Toerless Eckert: Love to see this forward. A lot of solution building
blocks might already be in ANIMA: link encryption via ANIMA enrollment
procedures. It would be great, if people start with the most simple
scenario. It is very hard to review the current diverse set of more
complex scenarios to start with. You could also start without the PoT,
intially.
Nancy: What building blocks in ANIMA are you referring to?
Toerless Eckert: RFC8994 Certificates&Key for per-hop link encryption.
MCR: I cannot see why per-hop link encryption help here.
Nancy: What I hear is we have to clarify: in ANIMA is talking about the
trust and what it serves, NASR might profile ANIMA building blocks.
Toerless Eckert: ANIMA nails down the extact functionality you want to
have.
Rüdiger Volk: ANIMA is scoped to "limited domain".
Toerless Eckert: The "limited domain" can be a international bank with
100k employees.
Nancy: Can you elaborate how SCION helps?

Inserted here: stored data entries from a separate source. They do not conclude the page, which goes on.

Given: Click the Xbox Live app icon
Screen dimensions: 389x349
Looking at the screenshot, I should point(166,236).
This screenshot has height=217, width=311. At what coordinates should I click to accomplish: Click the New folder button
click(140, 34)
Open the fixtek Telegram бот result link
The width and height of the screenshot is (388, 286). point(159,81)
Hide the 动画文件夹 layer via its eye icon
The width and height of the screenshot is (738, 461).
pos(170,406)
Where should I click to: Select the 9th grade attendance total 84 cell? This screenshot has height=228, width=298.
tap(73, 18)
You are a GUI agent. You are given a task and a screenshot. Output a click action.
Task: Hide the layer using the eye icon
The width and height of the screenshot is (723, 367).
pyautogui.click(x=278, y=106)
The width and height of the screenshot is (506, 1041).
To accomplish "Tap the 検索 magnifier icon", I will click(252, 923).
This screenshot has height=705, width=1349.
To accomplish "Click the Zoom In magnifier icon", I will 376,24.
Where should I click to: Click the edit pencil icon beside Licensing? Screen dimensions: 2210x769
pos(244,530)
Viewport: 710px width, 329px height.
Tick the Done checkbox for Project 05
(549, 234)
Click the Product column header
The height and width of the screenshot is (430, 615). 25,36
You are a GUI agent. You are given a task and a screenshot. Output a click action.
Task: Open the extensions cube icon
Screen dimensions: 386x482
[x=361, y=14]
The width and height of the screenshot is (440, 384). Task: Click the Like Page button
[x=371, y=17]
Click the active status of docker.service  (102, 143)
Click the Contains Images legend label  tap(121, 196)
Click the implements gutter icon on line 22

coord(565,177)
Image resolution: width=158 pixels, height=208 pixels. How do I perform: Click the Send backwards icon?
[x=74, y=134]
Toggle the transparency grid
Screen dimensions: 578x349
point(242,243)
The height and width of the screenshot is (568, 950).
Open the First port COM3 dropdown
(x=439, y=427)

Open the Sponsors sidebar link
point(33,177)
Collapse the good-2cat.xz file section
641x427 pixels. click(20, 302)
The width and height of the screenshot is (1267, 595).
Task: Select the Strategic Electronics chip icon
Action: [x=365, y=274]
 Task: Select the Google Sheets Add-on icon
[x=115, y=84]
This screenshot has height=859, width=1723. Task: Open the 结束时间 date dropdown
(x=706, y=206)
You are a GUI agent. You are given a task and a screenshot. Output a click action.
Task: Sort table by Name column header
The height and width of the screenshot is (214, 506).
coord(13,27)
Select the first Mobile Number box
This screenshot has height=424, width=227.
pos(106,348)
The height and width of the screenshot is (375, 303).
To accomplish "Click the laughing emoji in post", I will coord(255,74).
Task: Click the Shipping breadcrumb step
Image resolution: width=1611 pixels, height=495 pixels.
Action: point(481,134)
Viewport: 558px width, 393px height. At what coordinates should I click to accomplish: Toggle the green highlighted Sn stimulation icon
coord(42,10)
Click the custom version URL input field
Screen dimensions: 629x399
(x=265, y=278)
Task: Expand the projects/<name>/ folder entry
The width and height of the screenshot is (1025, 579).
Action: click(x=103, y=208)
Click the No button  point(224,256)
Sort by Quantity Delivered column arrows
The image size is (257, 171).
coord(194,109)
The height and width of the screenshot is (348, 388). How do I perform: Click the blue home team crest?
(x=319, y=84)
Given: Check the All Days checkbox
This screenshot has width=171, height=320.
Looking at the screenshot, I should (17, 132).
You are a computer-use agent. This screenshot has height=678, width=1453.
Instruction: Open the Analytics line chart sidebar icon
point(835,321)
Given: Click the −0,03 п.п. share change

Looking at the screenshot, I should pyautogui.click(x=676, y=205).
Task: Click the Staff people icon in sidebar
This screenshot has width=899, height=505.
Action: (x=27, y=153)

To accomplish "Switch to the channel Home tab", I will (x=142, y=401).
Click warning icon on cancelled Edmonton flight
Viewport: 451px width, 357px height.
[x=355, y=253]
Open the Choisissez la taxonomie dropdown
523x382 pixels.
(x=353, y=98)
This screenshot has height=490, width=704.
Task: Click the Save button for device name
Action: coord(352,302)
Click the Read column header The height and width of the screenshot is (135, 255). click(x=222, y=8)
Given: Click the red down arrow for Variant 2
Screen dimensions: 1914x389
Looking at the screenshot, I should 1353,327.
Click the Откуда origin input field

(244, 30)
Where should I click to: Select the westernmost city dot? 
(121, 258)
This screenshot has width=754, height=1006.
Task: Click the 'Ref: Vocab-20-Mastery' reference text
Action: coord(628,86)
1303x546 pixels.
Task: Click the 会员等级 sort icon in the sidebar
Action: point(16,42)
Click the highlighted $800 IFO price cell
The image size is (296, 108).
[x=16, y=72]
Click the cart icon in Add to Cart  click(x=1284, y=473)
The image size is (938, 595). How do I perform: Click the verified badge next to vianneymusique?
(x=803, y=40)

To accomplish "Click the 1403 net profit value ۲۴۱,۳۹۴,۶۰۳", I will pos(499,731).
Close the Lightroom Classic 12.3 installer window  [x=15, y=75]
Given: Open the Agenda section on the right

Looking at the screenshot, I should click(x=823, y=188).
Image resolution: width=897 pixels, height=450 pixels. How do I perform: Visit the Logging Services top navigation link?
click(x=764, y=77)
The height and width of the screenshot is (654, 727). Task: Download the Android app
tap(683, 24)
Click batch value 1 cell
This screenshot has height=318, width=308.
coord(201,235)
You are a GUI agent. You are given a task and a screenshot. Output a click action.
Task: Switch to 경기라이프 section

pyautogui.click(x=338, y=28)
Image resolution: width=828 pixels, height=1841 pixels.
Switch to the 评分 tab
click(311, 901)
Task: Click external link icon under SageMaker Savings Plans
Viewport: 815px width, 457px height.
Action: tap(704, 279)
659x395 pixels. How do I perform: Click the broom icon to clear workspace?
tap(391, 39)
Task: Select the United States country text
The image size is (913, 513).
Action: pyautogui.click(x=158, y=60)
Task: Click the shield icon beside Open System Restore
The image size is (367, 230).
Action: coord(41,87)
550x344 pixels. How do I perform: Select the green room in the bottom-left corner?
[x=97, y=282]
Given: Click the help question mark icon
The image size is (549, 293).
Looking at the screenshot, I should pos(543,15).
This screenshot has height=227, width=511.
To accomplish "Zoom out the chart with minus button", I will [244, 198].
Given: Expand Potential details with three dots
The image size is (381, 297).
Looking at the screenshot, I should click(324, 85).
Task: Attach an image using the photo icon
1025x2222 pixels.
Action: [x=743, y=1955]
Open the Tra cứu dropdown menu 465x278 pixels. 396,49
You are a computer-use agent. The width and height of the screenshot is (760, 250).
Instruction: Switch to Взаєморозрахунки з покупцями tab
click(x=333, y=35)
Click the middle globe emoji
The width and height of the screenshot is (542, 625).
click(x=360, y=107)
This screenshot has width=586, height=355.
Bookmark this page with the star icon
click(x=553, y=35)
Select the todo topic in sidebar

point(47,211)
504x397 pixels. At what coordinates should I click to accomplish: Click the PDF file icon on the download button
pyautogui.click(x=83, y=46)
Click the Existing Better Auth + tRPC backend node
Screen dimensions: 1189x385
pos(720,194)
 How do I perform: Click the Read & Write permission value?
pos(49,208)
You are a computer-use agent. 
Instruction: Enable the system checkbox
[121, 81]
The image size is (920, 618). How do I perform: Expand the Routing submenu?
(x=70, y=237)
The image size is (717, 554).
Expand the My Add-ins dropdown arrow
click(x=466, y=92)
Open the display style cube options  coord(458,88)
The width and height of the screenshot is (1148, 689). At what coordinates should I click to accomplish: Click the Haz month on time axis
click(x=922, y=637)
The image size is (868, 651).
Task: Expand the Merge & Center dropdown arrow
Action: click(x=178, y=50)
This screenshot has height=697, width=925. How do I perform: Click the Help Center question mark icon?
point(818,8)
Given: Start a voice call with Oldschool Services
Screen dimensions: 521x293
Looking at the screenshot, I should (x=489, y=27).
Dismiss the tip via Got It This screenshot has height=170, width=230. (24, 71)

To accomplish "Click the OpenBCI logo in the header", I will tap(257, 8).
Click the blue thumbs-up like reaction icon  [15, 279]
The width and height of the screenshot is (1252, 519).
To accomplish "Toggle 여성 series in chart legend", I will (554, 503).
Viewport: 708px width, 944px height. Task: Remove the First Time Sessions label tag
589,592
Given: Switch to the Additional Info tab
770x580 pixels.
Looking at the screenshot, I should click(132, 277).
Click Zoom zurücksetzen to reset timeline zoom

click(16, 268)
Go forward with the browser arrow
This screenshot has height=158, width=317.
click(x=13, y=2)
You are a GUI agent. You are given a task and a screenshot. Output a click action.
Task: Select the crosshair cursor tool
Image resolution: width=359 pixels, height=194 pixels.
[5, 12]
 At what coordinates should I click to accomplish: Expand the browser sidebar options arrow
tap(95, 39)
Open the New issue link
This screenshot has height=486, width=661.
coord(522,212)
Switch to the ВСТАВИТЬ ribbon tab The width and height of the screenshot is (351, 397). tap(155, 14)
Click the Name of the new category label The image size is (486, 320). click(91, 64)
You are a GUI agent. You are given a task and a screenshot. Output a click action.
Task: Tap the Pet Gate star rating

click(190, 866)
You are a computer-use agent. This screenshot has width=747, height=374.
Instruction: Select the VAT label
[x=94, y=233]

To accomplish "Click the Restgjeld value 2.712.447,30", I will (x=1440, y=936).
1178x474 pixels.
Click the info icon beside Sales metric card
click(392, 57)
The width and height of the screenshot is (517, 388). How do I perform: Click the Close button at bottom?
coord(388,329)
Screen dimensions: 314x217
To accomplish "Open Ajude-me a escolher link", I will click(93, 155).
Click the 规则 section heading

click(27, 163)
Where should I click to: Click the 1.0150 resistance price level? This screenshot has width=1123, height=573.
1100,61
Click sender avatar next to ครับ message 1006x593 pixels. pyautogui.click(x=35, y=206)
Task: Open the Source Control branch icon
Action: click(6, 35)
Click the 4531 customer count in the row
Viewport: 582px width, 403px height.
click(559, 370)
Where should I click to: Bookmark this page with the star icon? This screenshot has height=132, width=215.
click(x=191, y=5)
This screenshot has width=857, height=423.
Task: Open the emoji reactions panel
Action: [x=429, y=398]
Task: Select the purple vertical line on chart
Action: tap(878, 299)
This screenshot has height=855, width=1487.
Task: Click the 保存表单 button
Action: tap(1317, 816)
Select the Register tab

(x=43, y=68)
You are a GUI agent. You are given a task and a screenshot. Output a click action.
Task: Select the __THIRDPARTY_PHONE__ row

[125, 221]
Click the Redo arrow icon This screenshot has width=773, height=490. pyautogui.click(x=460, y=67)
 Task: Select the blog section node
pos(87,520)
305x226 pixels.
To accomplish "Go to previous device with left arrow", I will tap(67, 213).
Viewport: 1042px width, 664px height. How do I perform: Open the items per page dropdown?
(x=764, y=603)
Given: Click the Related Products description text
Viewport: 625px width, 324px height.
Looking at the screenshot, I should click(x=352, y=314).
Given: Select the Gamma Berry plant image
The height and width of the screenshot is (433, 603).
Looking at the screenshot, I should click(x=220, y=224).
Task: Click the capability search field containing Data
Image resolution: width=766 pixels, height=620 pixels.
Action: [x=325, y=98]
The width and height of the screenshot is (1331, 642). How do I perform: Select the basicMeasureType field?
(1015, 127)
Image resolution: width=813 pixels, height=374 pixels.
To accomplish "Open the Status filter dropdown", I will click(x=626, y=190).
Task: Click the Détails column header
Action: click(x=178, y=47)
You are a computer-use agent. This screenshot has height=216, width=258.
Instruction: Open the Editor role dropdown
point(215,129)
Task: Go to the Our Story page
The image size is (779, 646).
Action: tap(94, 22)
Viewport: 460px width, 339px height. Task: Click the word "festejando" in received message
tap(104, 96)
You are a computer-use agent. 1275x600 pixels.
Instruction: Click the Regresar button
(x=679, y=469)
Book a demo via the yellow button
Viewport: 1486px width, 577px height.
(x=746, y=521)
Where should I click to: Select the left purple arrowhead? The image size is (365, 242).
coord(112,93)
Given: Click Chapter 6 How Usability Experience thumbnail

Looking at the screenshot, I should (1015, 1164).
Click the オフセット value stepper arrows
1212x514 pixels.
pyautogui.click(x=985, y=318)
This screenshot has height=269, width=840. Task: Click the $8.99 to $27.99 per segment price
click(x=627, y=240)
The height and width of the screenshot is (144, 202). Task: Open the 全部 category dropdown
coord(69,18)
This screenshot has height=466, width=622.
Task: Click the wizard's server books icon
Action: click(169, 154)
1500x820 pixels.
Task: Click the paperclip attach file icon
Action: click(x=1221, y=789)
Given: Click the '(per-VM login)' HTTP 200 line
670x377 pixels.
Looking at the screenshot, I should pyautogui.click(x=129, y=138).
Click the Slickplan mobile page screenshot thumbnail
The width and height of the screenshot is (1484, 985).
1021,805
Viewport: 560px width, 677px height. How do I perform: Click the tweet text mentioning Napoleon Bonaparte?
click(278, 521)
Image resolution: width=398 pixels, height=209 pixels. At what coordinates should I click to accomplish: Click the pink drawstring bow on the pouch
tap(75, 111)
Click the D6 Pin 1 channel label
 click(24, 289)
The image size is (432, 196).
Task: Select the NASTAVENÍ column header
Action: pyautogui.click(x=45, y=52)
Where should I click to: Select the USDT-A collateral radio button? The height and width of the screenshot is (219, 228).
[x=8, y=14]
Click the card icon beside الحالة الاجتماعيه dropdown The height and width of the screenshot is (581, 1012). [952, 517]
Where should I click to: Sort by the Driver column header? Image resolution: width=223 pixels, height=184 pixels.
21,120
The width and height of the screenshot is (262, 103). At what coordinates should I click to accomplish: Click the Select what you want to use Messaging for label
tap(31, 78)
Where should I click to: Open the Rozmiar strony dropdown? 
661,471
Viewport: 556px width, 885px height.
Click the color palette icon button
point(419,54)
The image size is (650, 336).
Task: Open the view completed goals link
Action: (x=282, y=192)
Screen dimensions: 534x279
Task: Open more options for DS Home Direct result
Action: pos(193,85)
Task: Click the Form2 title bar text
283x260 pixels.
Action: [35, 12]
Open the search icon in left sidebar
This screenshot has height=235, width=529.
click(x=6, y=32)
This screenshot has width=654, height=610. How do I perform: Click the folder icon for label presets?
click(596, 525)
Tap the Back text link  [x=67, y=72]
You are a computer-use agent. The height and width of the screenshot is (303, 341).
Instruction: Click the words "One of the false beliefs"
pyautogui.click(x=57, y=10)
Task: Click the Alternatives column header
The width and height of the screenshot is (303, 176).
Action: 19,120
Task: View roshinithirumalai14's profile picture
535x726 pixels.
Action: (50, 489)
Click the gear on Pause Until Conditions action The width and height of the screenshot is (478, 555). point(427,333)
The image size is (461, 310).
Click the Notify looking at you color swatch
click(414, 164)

Toerless Eckert: We can assess SCION and see which pieces we can use in
NASR.
Rüdiger Volk: MCR, you were talking about cost. I can see very high cost
and more brittleness. As a service provider, up-leveling your current
general purpose backbone infrastucture and then let all customer pay for
it does not seem to be a valid proposition. The brittleness here might
be high due to lack of available resources. Some customer use cases may
not need the proofs for every data packet. Making the data flows
auditable is interesting. Appraising only data plane operation is one
thing, but properties of your whole data path is another. What
characteristics are interesting there is the important task.
Yutaka Oiwa: It is important what the customer wants. Focus on
requirements that then will be encoded in data. PoT is interesting, but
optional.
Andrew Campling: Implication for physical network management? The NASR
approach might facilitate Internet-fragmentation
Luigi: We have Rudiger, Yutaka, and Andrew volunteering as reviewers ;-)
Closure, Chairs (10 Min, 1120-1130)
Deb Cooley: there is still the need for clarification of work and scope;
let's put this to the list, the outcome is still TBD.